##### Texte fourni #####
Vu la procédure suivante :
Procédure contentieuse antérieure :
MM. Fernando et Joaquim B... et Mmes A... et America B... ont demandé au tribunal administratif de Versailles d'annuler l'arrêté du 17 décembre 2015 par lequel le maire de la commune de Gometz-le-Châtel a opposé un sursis à statuer à leur demande de permis de construire un immeuble collectif de neuf logements sur un terrain situé 1 route de Chartres, ainsi que la décision du 7 mars 2016 rejetant leur recours gracieux et d'enjoindre au maire de cette commune de leur délivrer le permis de construire sollicité ou, à défaut, de prendre une nouvelle décision sur leur demande dans un délai d'un mois.
Par un jugement n° 1603345 du 16 novembre 2018, le tribunal administratif de Versailles a rejeté leur demande.
Par un arrêt n° 19VE00177 du 9 juillet 2021, la cour administrative d'appel de Versailles a, sur l'appel des consorts B... annulé ce jugement, l'arrêté du 17 décembre 2015 et le rejet du recours gracieux et enjoint à la commune de réexaminer la demande de permis de construire dans un délai de deux mois à compter de la notification de l'arrêt.
Par une décision n°455195 du 7 novembre 2022, le Conseil d'Etat statuant au contentieux a, saisi d'un pourvoi présenté pour la commune de Gometz-le-Châtel, annulé cet arrêt et renvoyé l'affaire devant la cour.
Procédure devant la cour après renvoi du Conseil d'Etat :
Par une requête et un mémoire en réplique, enregistrés le 20 janvier 2023 et le 8 mars 2023, sous le n° 22VE02509, les consorts B..., représentés par Me Saint-Supery, avocate, demandent à la cour :
1°) d'annuler le jugement n°1603345 du 16 novembre 2018 ;
2°) d'annuler, pour excès de pouvoir, l'arrêté du 17 décembre 2015 et le rejet de leur recours gracieux ;
3°) d'enjoindre au maire de Gometz-le-Châtel de leur délivrer le permis de construire sollicité ou, à défaut, de prendre une nouvelle décision sur leur demande dans un délai d'un mois à compter de la notification de l'arrêt à intervenir, sous astreinte de 500 euros par jour de retard ;
4°) de mettre à la charge de la commune de Gometz-le-Châtel la somme de 10 000 euros au titre de l'article L. 761-1 du code de justice administrative.
##### Données fournies #####
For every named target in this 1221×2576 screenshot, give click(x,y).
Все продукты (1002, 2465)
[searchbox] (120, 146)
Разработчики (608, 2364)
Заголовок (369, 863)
#####
--- Travail à effectuer ---
Prolongez le texte sur le litige relatif au permis de construire à Gometz-le-Châtel en le reprenant à la suite de sa dernière phrase.

--- Réponse à l'exercice ---
Les consorts B... soutiennent que :
- le jugement est insuffisamment motivé ;
- l'arrêté du 17 décembre 2015 est insuffisamment motivé ;
- l'illégalité de la demande de pièces complémentaires entache, par voie d'exception, d'illégalité l'arrêté du 17 décembre 2015 ;
- la commune a illégalement prolongé le délai d'instruction de la demande de permis de construire ;
- en estimant que la demande concernait une zone humide, le maire a entaché l'arrêté attaqué d'une erreur d'appréciation et d'une erreur de droit ;
- en estimant que l'état d'avancement de la révision du plan local d'urbanisme concernant l'objectif de réalisation de logements sociaux était suffisant pour justifier un sursis à statuer sur la demande de permis de construire, le maire a commis une erreur d'appréciation ;
- en estimant que le projet portait atteinte à l'objectif de préservation des zones humides ainsi qu'à l'objectif de réalisation de logements sociaux, le maire a entaché l'arrêté attaqué d'une erreur d'appréciation.
Par des mémoires en défense, enregistrés le 9 octobre 2019 et le 22 janvier 2020, et, après cassation et renvoi, par des mémoires enregistrés les 9 février et 28 mars 2023, la commune de Gometz-le-Châtel, représentée par Me Aaron, avocat, conclut au rejet de la requête, et à ce que soit mise à la charge des consorts B... la somme de 3 000 euros sur le fondement de l'article L. 761-1 du code de justice administrative.
Elle fait valoir que les moyens soulevés ne sont pas fondés.
Vu les autres pièces du dossier.
Vu :
- le code de l'urbanisme ;
- le code de justice administrative.
Les parties ont été régulièrement averties du jour de l'audience.
Ont été entendus au cours de l'audience publique :
- le rapport de Mme Troalen ;
- les conclusions de Mme Moulin-Zys, rapporteure publique ;
- et les observations de Me Lucas, représentant les consorts B... et de Me Pensalfini, représentant la commune de Gometz-le-Châtel.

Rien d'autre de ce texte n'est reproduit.